Segment Open

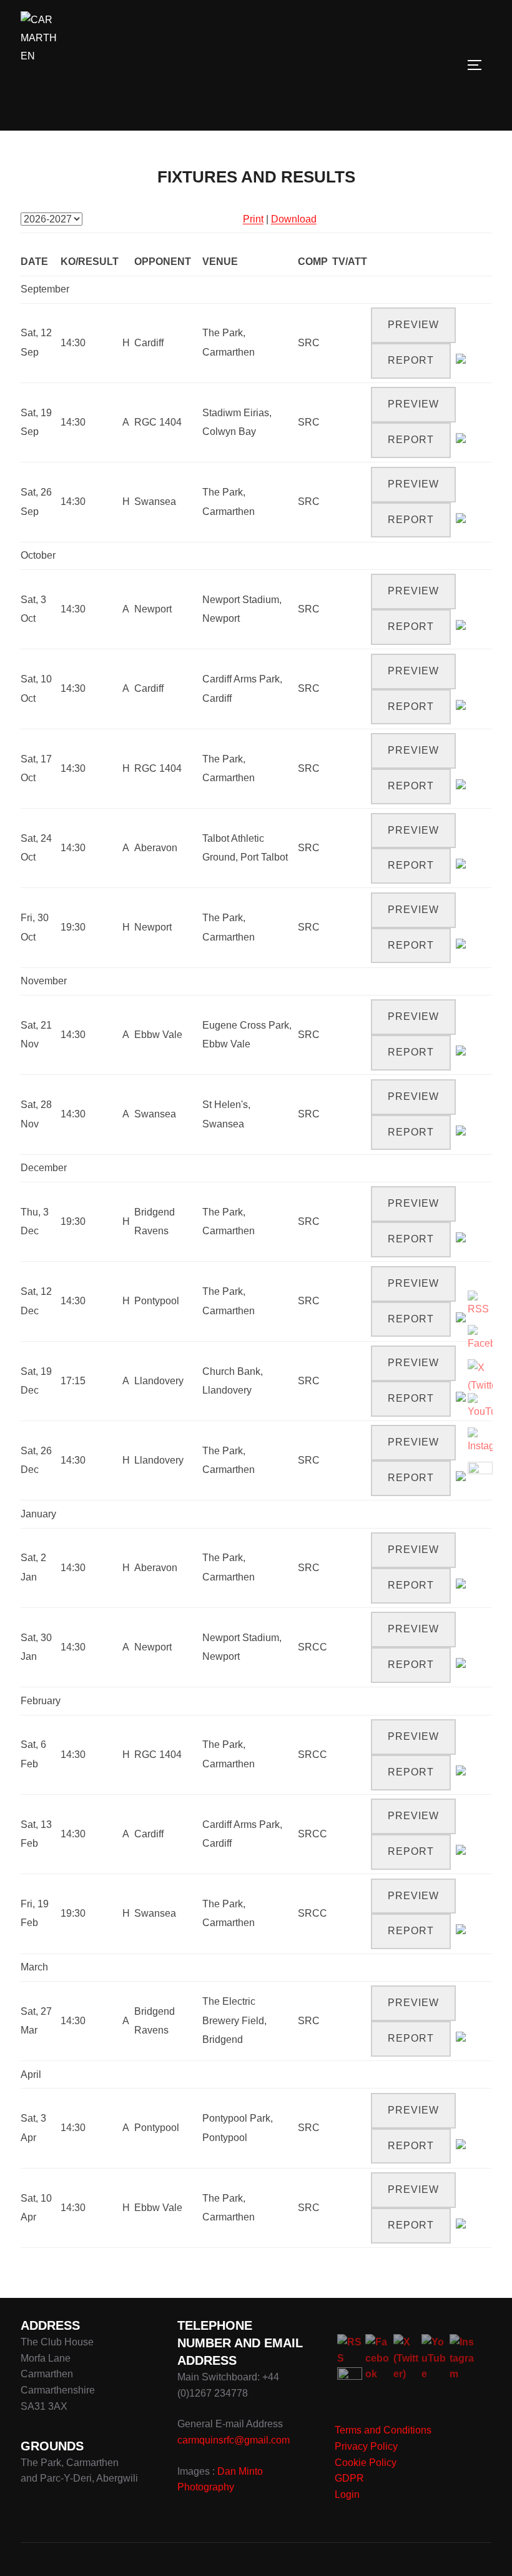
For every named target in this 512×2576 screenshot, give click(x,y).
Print (253, 219)
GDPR (349, 2478)
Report (411, 360)
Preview (413, 324)
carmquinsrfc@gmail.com (233, 2440)
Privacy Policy (366, 2446)
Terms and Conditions (383, 2430)
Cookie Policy (365, 2462)
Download (294, 219)
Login (347, 2494)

Segment Closed

(TASK STATEMENT): Repeat the records above exactly, omitting every picture.

(SOLUTION TO THE PROBLEM):
For every named target in this 512×2576 screenshot, give click(x,y).
Print (253, 219)
GDPR (349, 2478)
Report (411, 360)
Preview (413, 324)
carmquinsrfc@gmail.com (233, 2440)
Privacy Policy (366, 2446)
Terms and Conditions (383, 2430)
Cookie Policy (365, 2462)
Download (294, 219)
Login (347, 2494)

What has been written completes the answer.